D'un point de vue personnel, je dirais que la morale dépend de l'époque et des besoins de la société installée. Cette société humaine change et la morale change aussi qu'importe l'ordre. La société étant le fruit d'humains connaissant le désir et la possession, nous pouvons aisément penser que la morale sert à justifier une vision du monde qui permet non seulement d'éviter les questions plus profondes, mais en plus de normaliser des situations qui, avec un point de vue neutre ou extérieur serait considérées comme inadmissible. Je crois profondément que la morale n'existe que parce que nous en manquons et, par extension, une société morale et sage n'aurait pas besoin de lois. Les lois sont le symptôme d'une société en manque de valeurs/sagesse.
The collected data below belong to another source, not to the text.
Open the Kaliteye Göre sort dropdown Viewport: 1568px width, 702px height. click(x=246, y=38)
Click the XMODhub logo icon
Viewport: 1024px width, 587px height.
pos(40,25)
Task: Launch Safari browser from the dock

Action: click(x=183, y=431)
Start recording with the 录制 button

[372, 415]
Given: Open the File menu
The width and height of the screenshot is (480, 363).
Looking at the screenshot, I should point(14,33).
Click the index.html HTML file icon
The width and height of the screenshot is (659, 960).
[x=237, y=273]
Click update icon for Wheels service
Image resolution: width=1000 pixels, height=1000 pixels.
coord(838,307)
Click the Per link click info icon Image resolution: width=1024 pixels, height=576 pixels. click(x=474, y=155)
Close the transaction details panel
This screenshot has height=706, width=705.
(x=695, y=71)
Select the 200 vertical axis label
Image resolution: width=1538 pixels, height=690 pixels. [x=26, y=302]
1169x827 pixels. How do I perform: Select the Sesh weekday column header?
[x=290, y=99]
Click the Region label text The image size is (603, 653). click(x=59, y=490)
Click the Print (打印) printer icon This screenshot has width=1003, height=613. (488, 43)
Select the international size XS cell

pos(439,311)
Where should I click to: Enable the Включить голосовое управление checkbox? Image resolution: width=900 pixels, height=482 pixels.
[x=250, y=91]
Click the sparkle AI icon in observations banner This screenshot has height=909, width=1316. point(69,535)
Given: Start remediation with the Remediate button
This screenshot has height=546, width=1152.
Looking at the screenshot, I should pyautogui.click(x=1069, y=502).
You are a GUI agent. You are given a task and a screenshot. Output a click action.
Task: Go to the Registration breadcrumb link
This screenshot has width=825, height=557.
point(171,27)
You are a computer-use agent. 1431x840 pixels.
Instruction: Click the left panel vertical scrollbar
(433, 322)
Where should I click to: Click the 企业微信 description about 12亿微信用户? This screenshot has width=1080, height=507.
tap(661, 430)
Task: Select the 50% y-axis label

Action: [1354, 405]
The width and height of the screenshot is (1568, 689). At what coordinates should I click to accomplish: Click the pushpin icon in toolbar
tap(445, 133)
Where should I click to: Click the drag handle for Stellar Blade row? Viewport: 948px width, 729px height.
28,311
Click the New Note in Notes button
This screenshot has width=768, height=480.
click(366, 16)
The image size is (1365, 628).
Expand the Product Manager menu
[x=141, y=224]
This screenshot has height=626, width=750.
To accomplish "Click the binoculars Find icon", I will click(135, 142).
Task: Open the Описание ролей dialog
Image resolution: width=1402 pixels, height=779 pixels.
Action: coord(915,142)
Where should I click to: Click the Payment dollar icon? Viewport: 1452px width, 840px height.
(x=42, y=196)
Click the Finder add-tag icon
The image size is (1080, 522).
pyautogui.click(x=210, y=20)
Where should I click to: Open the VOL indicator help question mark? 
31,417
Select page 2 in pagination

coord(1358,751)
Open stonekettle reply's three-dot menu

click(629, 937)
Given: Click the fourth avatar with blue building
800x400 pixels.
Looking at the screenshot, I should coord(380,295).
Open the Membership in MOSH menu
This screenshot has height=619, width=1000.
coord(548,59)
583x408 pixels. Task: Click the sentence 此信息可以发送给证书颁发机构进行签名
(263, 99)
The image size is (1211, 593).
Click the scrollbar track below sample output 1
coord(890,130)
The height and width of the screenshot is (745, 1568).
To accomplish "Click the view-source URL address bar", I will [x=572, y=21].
La sagesse devrait être le moteur de pensée de chacun d'entre nous car, in fine, je crois que nous avons largement besoin d'avoir une vision plus globale des choses. Elle nous permet de focaliser notre attention sur les conséquences de nos choix plutôt que sur un besoin immédiat de soulager notre conscience. Il me semble que la sagesse est une manière d'analyser les choses comme étant un tout où chaque élément de notre univers tiens son rôle car il ne privilégie pas l'espèce humaine et donc notre individu mais il privilégie l'équilibre dans le temps.

J'ai l'impression que la morale et la sagesse tel que je les conçois fonctionnent un peu à la manière de vases communicants. En effet, j'ai le sentiment que trop de morale nous pousse sur le court terme, in fine, occulte le long terme pour un bien être immédiat. A l'inverse, trop de sagesse nous fait oublier la réalité concrète et abouti à une vision utopique et irréalisable.